145 Jahre Gothaer Programm

Heute wie damals: unser Ziel Beseitigung aller sozialen und politischen Ungleichheiten

Heute vor 145 Jahre begann der Einigungsparteitag von Gotha. Am Ende stand die Vereinigung des „Allgemeinen Deutschen Arbeitervereines“ (ADAV; „Lassalleaner“) und der „Sozialdemokratischen Arbeiterpartei Deutschlands“ (SDAP; „Eisenacher“) zur Sozialistischen Arbeiterpartei Deutschlands (SAP), die Vorläuferpartei zur heutigen #SPD. Gemeinsam verabschiedete man unter der Führung von August Bebel, Wilhelm Liebknecht und Wilhelm Hasenclever das Gothaer Programm.
Damals forderte die neu gegründete SAP, u.a.: die Aufhebung der Ausbeutung in jeder Gesellschaft und die Beseitigung aller sozialen und politischen Ungleichheit. 1890 hat sich die SAP in SPD umbenannt. Wir sind weit gekommen. Viele Forderungen von damals sind heute gesellschaftliche Realität: So z.B. das allgemeine, gleiche, direkte Wahl- und Stimmrecht mit geheimer und obligatorischer Stimmabgabe aller Staatsangehörigen, die allgemeine und gleiche Volkserziehung durch den Staat, die allgemeine Schulpflicht, der unentgeltliche Unterricht in allen Bildungsanstalten, das Verbot der Sonntagsarbeit, das Verbot der Kinderarbeit, Schutzgesetze für Leben und Gesundheit der Arbeiter. Aber auch 145 Jahre später gibt es für uns als SPD noch viel zu tun. Wir setzen uns heute für #Gerechtigkeit und die Beseitigung von politischer und sozialer Ungleichheit und für die Belange von Arbeitnehmerinnen und Arbeitnehmern ein.  [Quelle: SPD Südhessen]

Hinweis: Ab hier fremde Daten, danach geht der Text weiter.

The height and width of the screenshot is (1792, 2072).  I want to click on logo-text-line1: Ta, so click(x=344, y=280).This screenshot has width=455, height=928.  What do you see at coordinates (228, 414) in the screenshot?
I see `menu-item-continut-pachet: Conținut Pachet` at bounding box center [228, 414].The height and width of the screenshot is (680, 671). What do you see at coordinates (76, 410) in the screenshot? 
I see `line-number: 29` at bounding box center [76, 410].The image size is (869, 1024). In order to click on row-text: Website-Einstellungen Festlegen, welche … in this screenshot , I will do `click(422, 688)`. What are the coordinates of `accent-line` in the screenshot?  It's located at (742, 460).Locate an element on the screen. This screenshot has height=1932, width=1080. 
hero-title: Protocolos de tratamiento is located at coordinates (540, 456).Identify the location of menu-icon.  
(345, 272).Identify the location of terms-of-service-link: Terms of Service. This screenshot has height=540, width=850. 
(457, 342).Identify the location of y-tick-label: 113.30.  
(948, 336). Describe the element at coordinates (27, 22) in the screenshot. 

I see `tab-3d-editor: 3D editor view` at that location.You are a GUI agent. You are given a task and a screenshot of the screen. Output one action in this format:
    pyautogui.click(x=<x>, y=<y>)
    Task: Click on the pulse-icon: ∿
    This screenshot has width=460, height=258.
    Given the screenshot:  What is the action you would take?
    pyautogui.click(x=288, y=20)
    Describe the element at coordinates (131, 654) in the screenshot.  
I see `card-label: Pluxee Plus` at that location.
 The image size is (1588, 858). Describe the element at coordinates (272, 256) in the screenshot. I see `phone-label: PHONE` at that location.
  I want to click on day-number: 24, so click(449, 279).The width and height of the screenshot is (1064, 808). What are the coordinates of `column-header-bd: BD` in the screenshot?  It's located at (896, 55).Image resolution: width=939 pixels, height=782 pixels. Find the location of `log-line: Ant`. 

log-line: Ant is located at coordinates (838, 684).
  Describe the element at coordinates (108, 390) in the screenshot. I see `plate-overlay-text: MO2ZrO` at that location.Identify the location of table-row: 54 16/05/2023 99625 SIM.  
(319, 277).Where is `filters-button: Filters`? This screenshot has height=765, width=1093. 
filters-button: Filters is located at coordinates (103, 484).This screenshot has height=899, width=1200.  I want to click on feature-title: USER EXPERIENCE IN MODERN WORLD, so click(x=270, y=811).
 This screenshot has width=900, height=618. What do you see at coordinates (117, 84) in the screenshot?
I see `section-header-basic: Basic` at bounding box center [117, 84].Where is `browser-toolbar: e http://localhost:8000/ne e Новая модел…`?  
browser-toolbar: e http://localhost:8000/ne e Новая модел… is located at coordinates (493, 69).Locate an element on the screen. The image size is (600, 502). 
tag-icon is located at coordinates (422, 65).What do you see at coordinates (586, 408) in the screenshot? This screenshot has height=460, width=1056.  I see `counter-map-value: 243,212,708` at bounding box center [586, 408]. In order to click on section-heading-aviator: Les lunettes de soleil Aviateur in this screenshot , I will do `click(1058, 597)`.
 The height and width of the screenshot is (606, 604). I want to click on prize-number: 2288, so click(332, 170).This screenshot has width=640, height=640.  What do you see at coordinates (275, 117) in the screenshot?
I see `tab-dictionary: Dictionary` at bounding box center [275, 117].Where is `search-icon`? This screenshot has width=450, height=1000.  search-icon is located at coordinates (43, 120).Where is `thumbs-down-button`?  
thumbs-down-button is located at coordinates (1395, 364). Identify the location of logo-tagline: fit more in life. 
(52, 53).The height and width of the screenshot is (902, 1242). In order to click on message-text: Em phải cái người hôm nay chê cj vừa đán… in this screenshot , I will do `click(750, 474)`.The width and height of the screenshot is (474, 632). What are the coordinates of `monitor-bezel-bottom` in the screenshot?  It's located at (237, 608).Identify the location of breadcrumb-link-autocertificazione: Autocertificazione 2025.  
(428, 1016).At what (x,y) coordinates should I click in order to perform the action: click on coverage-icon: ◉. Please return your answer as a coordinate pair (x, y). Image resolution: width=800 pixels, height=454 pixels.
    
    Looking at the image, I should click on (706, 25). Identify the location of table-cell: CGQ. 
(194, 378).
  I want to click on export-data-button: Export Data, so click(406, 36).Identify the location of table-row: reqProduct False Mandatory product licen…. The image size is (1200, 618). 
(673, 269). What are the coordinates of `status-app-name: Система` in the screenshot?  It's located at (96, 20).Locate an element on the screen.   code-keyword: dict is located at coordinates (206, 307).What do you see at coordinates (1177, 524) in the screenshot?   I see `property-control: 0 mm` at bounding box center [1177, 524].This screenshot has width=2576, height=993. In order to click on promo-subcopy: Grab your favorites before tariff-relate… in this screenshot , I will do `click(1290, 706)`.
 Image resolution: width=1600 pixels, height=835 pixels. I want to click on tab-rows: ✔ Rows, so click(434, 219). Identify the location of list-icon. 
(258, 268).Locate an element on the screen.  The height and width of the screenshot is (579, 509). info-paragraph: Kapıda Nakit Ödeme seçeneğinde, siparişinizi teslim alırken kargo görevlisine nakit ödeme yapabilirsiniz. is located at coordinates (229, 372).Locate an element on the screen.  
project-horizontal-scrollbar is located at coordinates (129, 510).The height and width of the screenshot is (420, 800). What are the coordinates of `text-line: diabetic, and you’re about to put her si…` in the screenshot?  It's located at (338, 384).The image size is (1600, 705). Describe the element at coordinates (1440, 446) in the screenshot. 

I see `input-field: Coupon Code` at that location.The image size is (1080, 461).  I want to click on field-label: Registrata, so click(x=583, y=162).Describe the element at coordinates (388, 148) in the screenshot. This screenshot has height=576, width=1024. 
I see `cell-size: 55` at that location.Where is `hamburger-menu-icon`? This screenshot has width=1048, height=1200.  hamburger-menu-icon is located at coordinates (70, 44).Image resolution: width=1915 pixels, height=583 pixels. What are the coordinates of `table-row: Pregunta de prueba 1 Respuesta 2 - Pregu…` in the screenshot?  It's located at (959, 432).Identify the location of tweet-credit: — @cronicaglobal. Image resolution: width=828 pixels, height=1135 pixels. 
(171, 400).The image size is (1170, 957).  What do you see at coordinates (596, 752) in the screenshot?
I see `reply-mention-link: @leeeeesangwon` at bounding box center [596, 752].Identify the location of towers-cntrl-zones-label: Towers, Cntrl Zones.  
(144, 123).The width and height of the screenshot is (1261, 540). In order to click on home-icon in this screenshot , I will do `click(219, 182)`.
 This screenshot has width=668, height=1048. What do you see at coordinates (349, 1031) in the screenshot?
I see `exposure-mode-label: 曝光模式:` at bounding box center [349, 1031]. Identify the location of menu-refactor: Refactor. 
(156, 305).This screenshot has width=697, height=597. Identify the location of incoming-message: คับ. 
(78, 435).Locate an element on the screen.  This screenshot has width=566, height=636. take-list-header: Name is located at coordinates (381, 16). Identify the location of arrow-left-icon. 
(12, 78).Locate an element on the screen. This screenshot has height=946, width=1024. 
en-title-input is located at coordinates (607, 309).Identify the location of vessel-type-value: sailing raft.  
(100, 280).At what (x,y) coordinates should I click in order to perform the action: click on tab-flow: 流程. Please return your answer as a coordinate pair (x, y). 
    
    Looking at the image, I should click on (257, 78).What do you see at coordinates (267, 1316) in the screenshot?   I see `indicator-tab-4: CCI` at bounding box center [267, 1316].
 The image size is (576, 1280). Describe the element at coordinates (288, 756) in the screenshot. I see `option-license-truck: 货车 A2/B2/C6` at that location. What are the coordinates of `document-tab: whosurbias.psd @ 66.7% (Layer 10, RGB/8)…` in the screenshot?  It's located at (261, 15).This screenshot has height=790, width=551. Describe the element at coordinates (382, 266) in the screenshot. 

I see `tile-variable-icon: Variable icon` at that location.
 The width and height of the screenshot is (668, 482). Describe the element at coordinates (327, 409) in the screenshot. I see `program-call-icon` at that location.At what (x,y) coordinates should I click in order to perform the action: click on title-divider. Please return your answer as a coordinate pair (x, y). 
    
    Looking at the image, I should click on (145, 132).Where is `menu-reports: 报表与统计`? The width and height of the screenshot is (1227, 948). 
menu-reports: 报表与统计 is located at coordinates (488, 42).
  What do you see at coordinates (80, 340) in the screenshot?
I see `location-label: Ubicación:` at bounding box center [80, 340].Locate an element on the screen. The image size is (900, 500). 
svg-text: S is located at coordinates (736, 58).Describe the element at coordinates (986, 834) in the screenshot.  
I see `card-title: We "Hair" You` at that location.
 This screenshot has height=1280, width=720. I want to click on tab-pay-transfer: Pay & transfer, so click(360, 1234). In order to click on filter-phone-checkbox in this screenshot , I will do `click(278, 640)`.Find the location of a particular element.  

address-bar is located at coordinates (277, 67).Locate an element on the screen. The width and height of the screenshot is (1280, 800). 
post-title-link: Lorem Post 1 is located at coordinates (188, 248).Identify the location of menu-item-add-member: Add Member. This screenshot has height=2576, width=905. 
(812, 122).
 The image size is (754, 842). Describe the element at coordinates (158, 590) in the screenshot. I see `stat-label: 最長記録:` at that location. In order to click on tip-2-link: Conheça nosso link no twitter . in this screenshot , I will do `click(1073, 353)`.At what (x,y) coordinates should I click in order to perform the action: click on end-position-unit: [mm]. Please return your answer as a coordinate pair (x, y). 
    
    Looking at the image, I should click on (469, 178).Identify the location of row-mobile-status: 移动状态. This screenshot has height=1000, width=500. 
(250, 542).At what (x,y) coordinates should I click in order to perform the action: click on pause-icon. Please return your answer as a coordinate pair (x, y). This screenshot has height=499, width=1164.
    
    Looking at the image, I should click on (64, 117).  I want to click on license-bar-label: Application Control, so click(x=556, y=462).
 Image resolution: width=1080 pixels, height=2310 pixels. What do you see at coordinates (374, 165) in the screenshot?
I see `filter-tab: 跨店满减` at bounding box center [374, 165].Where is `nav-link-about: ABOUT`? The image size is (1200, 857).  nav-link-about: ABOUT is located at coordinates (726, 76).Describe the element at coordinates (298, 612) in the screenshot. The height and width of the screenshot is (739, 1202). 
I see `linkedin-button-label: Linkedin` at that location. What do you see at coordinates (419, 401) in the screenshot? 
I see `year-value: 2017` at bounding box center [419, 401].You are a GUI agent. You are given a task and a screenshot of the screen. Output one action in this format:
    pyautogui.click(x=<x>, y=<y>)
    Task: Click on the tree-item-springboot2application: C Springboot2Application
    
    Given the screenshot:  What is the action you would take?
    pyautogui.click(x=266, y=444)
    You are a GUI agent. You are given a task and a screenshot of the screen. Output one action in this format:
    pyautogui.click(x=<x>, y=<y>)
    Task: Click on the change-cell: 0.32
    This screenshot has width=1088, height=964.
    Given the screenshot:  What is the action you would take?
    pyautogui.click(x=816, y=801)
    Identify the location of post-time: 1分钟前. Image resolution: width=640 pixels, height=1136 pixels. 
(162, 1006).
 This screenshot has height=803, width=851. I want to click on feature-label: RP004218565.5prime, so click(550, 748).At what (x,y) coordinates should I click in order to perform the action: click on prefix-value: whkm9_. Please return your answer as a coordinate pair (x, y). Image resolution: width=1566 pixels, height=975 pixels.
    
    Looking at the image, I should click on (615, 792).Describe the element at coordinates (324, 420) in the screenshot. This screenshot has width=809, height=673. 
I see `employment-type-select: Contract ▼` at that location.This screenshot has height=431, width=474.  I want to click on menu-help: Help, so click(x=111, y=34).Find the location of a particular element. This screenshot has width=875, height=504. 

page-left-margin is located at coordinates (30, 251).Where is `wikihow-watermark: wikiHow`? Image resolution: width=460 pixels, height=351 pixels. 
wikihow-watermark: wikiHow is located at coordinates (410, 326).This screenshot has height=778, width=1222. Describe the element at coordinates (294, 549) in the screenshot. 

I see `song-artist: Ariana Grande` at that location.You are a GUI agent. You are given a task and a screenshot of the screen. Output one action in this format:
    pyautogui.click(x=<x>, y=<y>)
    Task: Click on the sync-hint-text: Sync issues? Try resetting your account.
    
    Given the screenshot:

In Biblis bedeutet das für uns konkret:

  • Wir wollen geeignete und bezahlbare Wohnformen für alle schaffen: für Familien, für Menschen im Ruhestand und Alleinstehende.
    • Wir wollen mit unserer Gemeinde auf dem Wohnungsmarkt aktiv werden, z.B. durch den Aufkauf von Bestandsimmobilien.
    • Wir setzen auf Nachverdichtung und Sanierung
  • Wir setzen uns dafür ein, dass in der Verwaltung die Mitarbeiter*innen nach Tarif bezahlt werden und setzen uns in der Gemeinde für die Einführung weitere Tarifverträge ein.
  • Wir werden die Einrichtungen der Gemeinde barrierefrei gestalten und Einschränkungen bei der Teilhabe älterer Menschen abbauen.
  • Jugendkultur braucht Räume: Wir setzen uns für Freiräume ein, die die jungen Menschen in eigener Verantwortung gestalten können.
  • Wir machen uns für eine*n Gleichstellungsbeauftragte*n und für die Erarbeitung eines Gleichstellungskonzeptes in unserer Gemeinde stark.